Aim -
Copy out the material below word for word, leaving out the pictures.

Stored data -
•••

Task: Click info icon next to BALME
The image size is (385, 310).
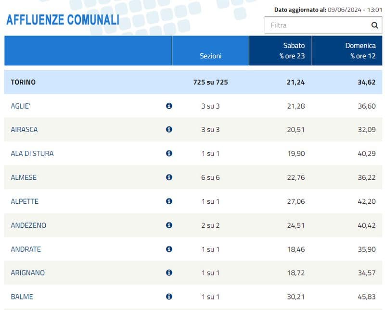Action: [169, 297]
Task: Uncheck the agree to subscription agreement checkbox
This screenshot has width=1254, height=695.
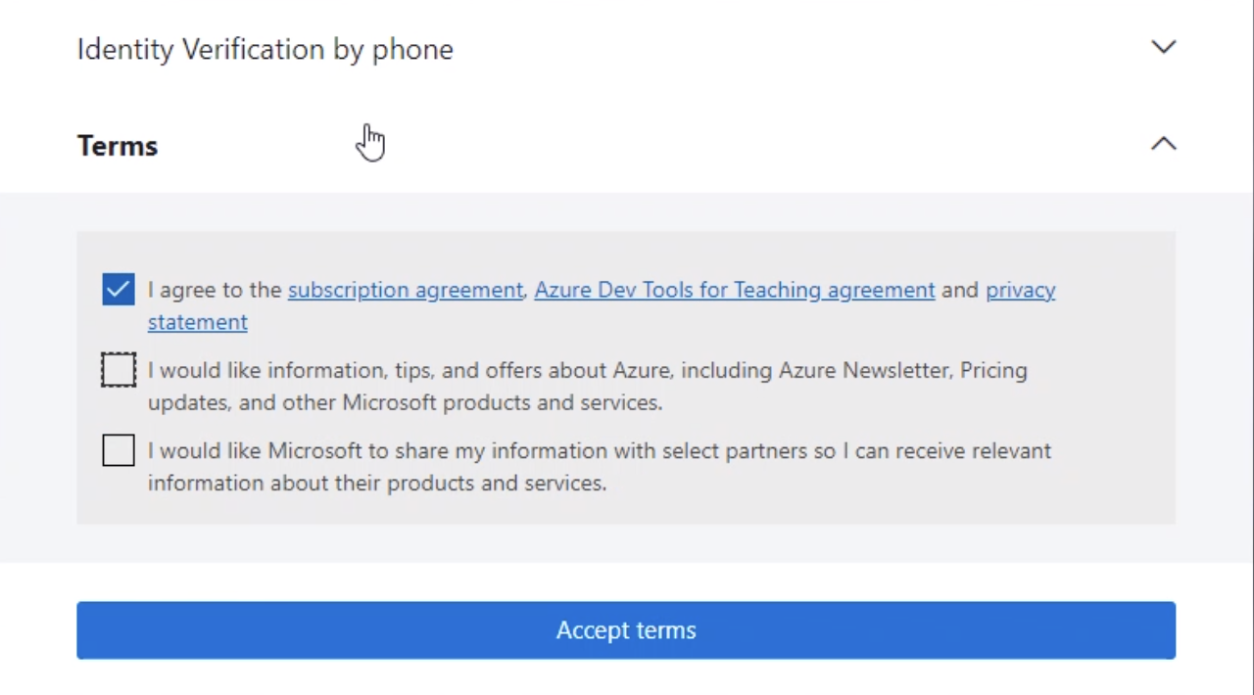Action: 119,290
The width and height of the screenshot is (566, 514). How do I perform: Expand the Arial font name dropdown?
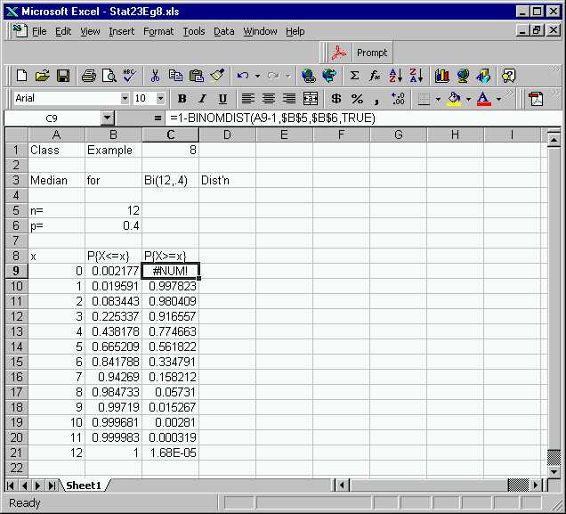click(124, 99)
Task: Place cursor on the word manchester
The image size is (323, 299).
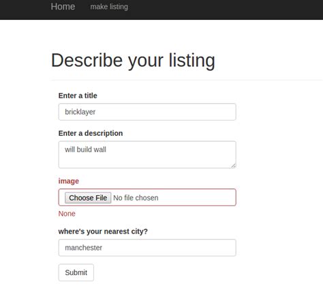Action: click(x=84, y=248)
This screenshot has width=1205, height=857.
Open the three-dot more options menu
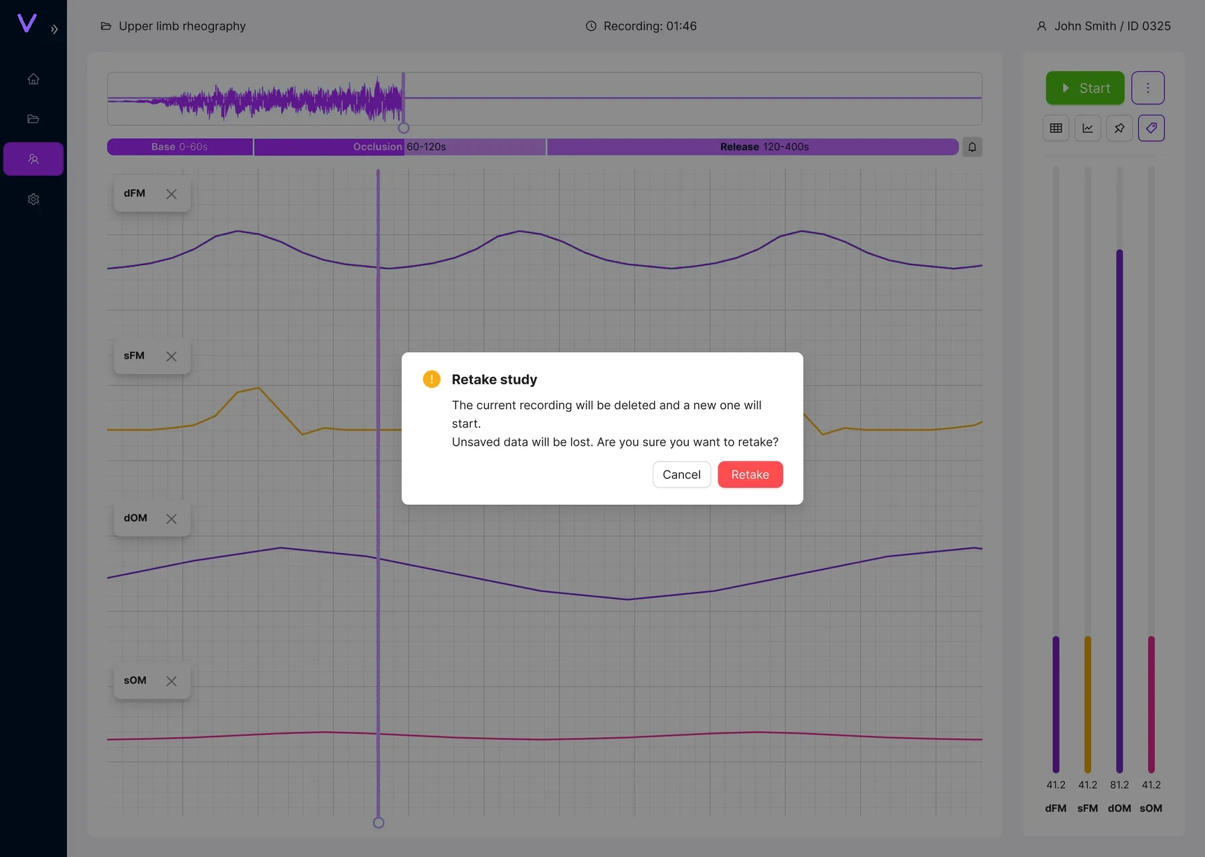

•••

Exercise output -
Task: Click info icon next to BALME
The image size is (385, 310).
Action: [169, 297]
Task: Uncheck the agree to subscription agreement checkbox
This screenshot has width=1254, height=695.
Action: 119,290
The width and height of the screenshot is (566, 514). How do I perform: Expand the Arial font name dropdown?
click(124, 99)
Task: Place cursor on the word manchester
The image size is (323, 299).
Action: click(x=84, y=248)
This screenshot has width=1205, height=857.
Open the three-dot more options menu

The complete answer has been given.